Pour le ministre de l’Économie, des Finances et du Plan, Cheikh Diba, ces accords traduisent une ambition claire : préparer davantage le pays aux chocs, renforcer les infrastructures, connecter les territoires aux pôles de croissance et créer des opportunités économiques durables, conformément aux objectifs de la Vision Sénégal 2050.
Une réponse rapide face aux crises
La plus importante enveloppe est destinée au Projet de réponse d’urgence contingente (CERP), doté de 118,32 milliards de FCFA. Ce mécanisme permettra au Sénégal de mobiliser rapidement des ressources en cas de catastrophe naturelle, de crise sanitaire ou de choc économique.
Le dispositif prévoit notamment un soutien aux ménages vulnérables à travers le Registre national unique, la sécurisation de l’approvisionnement en carburant ainsi que le financement d’intrants agricoles afin de limiter les conséquences économiques et sociales des crises.
Des routes pour stimuler la croissance agricole
Le PCZA bénéficie, quant à lui, d’un financement additionnel de 79,64 milliards de FCFA, portant son investissement global à 267,81 milliards de FCFA.
Le projet prévoit la construction de nouvelles infrastructures routières et communautaires dans les zones agricoles du Nord et du Centre du pays. L’objectif est de réduire les coûts de transport, faciliter l’accès des producteurs aux marchés, améliorer les services sociaux de base et favoriser le développement des activités économiques locales au profit d’environ 570 000 bénéficiaires.
La Casamance et Kédougou au cœur de la dynamique
Le troisième accord concerne le Projet de développement économique de la Casamance et de l’Est du Sénégal (PDEC). Doté d’un financement additionnel de 22,75 milliards de FCFA, il porte désormais son enveloppe globale à 48,35 milliards de FCFA.

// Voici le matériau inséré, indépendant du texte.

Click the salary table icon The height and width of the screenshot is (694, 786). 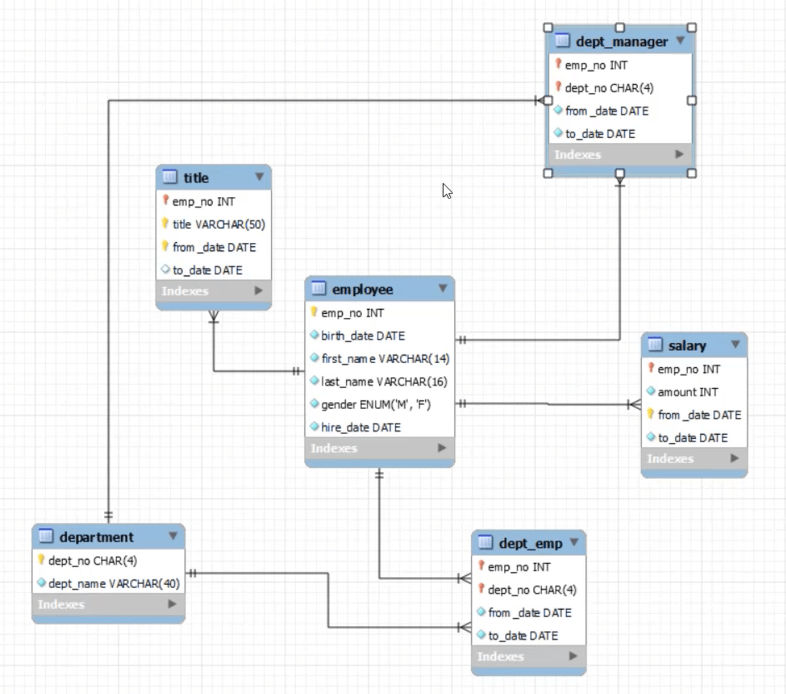point(655,344)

L’extension du projet à la région de Kédougou ouvre de nouvelles perspectives de développement dans des secteurs à fort potentiel comme l’agriculture, les mines et le tourisme. Près de 850 000 personnes devraient bénéficier des investissements destinés à renforcer les chaînes de valeur locales et à favoriser l’emploi productif, notamment pour les jeunes et les femmes.
Un partenariat au service de la Vision Sénégal 2050
Pour Djibrilla Issa, directeur de division de la Banque mondiale pour le Sénégal et plusieurs pays de la sous-région, ces nouveaux financements illustrent la volonté commune de faire de la résilience, de la connectivité territoriale et du développement économique local les principaux moteurs d’une croissance inclusive.
Avec ces nouveaux engagements, le portefeuille des projets en cours et à venir de la Banque mondiale au Sénégal atteint désormais près de 340 milliards de FCFA. Un niveau d’investissement qui confirme la place stratégique du Sénégal dans les priorités de l’institution financière et son accompagnement de la transformation économique du pays.